On Wed, 30 Oct 2024 19:23:21 +0100
Matteo Martelli <matteomartelli3@...il.com> wrote:

> Quoting Andy Shevchenko (2024-10-30 15:47:50)
> > On Mon, Oct 21, 2024 at 02:54:15PM +0200, Matteo Martelli wrote:  
> > > Consumers need to call the producer's read_avail_release_resource()
> > > callback after reading producer's available info. To avoid a race
> > > condition with the producer unregistration, change inkern
> > > iio_channel_read_avail() so that it copies the available info from the
> > > producer and immediately calls its release callback with info_exists
> > > locked.
> > > 
> > > Also, modify the users of iio_read_avail_channel_raw() and
> > > iio_read_avail_channel_attribute() to free the copied available buffers
> > > after calling these functions. To let users free the copied buffer with
> > > a cleanup pattern, also add a iio_read_avail_channel_attr_retvals()

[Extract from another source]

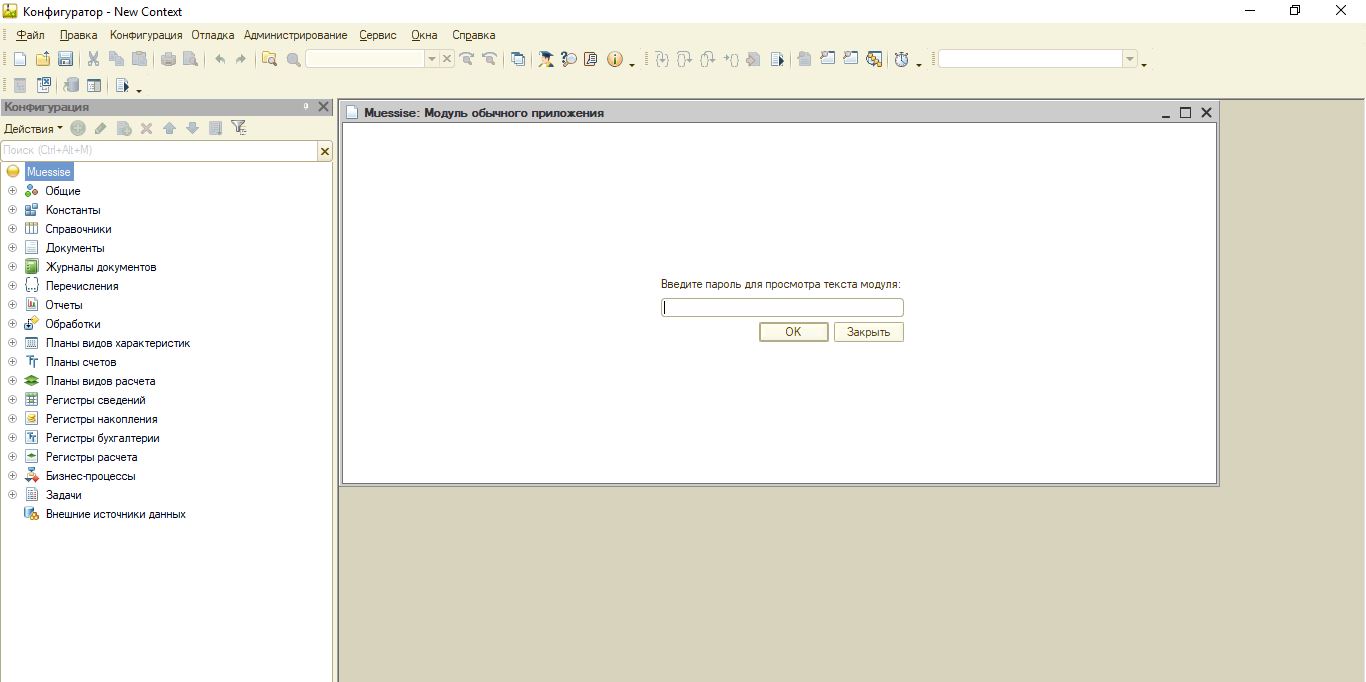The image size is (1366, 682).
Task: Open the Администрирование menu
Action: click(x=295, y=35)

> > > consumer helper that is equivalent to iio_read_avail_channel_attribute()
> > > but stores the available values in the returned variable.  
> > 
> > ...
> >   
> > > +static void dpot_dac_read_avail_release_res(struct iio_dev *indio_dev,
> > > +                                         struct iio_chan_spec const *chan,
> > > +                                         const int *vals, long mask)
> > > +{
> > > +     kfree(vals);
> > > +}
> > > +
> > >  static int dpot_dac_write_raw(struct iio_dev *indio_dev,
> > >                             struct iio_chan_spec const *chan,
> > >                             int val, int val2, long mask)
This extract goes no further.